Residents of the historic mining towns of Nucla and Naturita, only a few miles from the proposed mill support the project convinced it will create jobs and revive a once flourishing domestic mining industry as the region and the country struggles through a paralyzing recession.

The mill is opposed by a loose coalition of activists, mostly from the mountain resort of Telluride, which is 70 miles away from the proposed mill.

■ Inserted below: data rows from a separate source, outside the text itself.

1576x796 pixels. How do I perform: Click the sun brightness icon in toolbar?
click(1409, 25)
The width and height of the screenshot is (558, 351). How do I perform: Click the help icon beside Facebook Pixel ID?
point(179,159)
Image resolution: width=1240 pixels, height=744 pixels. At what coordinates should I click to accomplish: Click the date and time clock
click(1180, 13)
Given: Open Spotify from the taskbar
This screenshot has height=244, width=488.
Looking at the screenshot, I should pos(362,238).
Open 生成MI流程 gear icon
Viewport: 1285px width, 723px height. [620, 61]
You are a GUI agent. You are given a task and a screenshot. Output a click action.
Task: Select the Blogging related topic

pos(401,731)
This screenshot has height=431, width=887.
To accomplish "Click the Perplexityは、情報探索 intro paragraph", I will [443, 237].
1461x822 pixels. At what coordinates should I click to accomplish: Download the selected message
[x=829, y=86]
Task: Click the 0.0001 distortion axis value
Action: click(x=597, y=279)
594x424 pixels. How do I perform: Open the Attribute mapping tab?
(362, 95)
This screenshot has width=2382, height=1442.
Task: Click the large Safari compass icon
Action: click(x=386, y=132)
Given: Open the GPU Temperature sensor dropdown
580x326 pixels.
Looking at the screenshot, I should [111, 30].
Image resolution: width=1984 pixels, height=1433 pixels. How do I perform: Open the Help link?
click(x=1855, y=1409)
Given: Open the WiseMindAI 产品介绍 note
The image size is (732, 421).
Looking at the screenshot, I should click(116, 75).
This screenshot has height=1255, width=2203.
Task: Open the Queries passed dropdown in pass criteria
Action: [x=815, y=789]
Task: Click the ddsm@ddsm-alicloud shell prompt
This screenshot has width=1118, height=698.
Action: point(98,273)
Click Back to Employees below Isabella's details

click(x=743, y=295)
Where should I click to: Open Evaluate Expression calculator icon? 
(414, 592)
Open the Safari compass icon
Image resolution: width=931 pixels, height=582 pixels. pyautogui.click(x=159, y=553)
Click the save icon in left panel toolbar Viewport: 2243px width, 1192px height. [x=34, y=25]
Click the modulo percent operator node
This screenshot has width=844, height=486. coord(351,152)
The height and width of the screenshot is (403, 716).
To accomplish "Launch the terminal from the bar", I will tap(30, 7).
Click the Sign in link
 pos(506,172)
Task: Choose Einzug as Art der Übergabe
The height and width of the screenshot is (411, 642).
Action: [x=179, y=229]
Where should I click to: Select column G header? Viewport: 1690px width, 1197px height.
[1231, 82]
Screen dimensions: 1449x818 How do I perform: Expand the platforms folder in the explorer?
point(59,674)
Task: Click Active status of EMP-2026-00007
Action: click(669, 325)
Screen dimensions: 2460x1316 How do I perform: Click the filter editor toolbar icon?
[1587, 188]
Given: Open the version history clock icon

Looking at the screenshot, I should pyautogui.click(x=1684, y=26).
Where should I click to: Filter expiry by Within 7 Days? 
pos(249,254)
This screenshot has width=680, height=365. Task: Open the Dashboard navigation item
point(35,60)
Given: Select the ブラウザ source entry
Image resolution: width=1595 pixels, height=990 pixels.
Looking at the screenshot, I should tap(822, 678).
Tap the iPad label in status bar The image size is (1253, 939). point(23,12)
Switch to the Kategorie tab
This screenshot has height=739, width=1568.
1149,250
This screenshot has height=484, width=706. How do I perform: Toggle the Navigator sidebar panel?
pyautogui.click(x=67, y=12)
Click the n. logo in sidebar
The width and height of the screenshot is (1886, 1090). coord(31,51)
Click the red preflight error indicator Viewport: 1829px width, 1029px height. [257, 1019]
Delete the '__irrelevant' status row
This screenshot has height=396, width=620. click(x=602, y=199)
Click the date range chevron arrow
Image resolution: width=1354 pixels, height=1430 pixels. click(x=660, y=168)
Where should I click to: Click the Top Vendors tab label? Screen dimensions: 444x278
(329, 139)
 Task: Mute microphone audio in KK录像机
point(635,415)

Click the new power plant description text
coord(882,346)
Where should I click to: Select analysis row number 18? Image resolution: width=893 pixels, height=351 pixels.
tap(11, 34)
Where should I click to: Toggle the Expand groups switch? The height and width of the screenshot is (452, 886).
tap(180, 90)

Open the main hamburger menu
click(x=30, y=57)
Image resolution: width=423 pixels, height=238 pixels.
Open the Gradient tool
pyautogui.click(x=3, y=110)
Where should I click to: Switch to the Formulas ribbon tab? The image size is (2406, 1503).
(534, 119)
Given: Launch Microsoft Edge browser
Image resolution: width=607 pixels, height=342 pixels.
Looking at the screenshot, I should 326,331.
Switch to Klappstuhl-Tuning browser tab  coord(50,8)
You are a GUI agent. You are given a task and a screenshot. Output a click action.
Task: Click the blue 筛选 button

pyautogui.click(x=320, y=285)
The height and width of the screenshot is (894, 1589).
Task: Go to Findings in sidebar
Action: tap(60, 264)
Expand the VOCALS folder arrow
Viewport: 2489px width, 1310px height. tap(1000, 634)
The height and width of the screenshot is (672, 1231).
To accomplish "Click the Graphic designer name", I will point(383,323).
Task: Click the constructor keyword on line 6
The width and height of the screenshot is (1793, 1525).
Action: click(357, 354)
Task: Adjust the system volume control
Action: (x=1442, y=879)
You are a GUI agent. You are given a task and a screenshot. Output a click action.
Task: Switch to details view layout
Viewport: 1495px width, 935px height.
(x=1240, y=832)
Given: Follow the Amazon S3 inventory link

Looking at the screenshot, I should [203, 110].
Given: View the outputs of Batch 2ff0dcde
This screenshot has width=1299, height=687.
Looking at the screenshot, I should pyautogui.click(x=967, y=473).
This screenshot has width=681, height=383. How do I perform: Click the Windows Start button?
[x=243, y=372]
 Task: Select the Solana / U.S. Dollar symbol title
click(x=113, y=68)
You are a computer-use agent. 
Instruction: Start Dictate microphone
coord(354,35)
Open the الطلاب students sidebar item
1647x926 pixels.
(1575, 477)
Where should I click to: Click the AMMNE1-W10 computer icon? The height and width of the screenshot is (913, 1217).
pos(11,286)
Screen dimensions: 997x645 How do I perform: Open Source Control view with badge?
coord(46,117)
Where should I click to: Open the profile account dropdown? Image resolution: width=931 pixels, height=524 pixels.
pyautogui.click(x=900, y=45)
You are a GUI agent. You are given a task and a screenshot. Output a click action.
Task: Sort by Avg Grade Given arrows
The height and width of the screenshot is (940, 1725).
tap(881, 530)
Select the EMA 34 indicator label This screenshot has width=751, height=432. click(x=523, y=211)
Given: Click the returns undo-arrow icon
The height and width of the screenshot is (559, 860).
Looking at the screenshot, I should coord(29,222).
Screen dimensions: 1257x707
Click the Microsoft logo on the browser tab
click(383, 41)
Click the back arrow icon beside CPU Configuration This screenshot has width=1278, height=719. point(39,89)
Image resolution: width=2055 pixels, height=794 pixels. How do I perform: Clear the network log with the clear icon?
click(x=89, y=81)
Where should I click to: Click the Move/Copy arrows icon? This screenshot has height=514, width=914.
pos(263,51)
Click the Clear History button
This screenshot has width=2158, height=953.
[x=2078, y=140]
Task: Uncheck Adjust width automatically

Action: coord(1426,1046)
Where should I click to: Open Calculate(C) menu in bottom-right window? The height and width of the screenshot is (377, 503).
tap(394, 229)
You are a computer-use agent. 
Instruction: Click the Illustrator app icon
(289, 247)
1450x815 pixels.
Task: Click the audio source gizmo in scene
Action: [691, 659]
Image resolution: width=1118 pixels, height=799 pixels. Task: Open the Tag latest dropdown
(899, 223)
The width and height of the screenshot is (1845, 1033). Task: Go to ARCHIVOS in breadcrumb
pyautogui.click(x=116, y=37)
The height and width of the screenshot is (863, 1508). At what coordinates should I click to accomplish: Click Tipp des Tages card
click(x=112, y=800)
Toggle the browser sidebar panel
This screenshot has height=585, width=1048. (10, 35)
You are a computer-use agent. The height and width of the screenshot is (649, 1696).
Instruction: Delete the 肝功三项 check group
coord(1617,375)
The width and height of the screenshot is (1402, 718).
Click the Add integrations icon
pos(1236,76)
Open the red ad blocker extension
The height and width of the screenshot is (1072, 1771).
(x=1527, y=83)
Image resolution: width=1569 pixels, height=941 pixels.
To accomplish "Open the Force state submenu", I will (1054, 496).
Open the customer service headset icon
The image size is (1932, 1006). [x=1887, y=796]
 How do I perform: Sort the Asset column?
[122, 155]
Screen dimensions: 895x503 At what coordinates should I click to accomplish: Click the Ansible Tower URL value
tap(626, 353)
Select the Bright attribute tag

Residents here believe waste, dust and radioactivity will contaminate the environment, destroying their health, quality of life and their recreation-based economy.

President Obama’s proposed nuclear-plant loan guarantees give the mill project momentum, as does a rekindling of support for nuclear power, even among leading environmentalists who argue nuclear power will reduce greenhouse gases.

Paradoxically, mill opponents find themselves at odds with fellow environmentalists who believe nuclear power “is the only large-scale, cost-effective energy source that can reduce CO2 emissions while continuing to satisfy a growing demand for power. And these days it can do so safely.” (Patrick Moore)

The catastrophe at nuclear reactors in Fukushima, Japan, however, threatens to derail the mill and America’s short-lived nuclear renaissance. Yet despite mounting odds, a hearty group of independent miners keep their hopes, their heritage and a handful of mines, alive.

The Paradox Paradigm

The recipient of a prestigious Mountainfilm Festival Commitment Grant, Paradox Valley USA features an ensemble cast of characters, from the mining advocates who are spearheading the mill project and attempting to restart the uranium mining industry, to the people who are dead-set against it.

The story also ventures down a few picturesque side roads across America, exploring how uranium is not just “in my backyard” but in almost everyone’s across the country – from Nucla to Pittsylvania County, Virginia and even New Jersey.

The main showdown, however, takes place in Paradox, where we witness up close and personal the hopes, fears, ambitions and dreams on both sides of this complicated issue. Paradox Valley USA is a portrait of a special group of ordinary American citizens who are struggling with the one of the most extraordinary global issues of our time – nuclear power.

Finally, Paradox Valley USA is a first person journey of discovery for the filmmakers themselves, one that doesn’t pretend to be objective.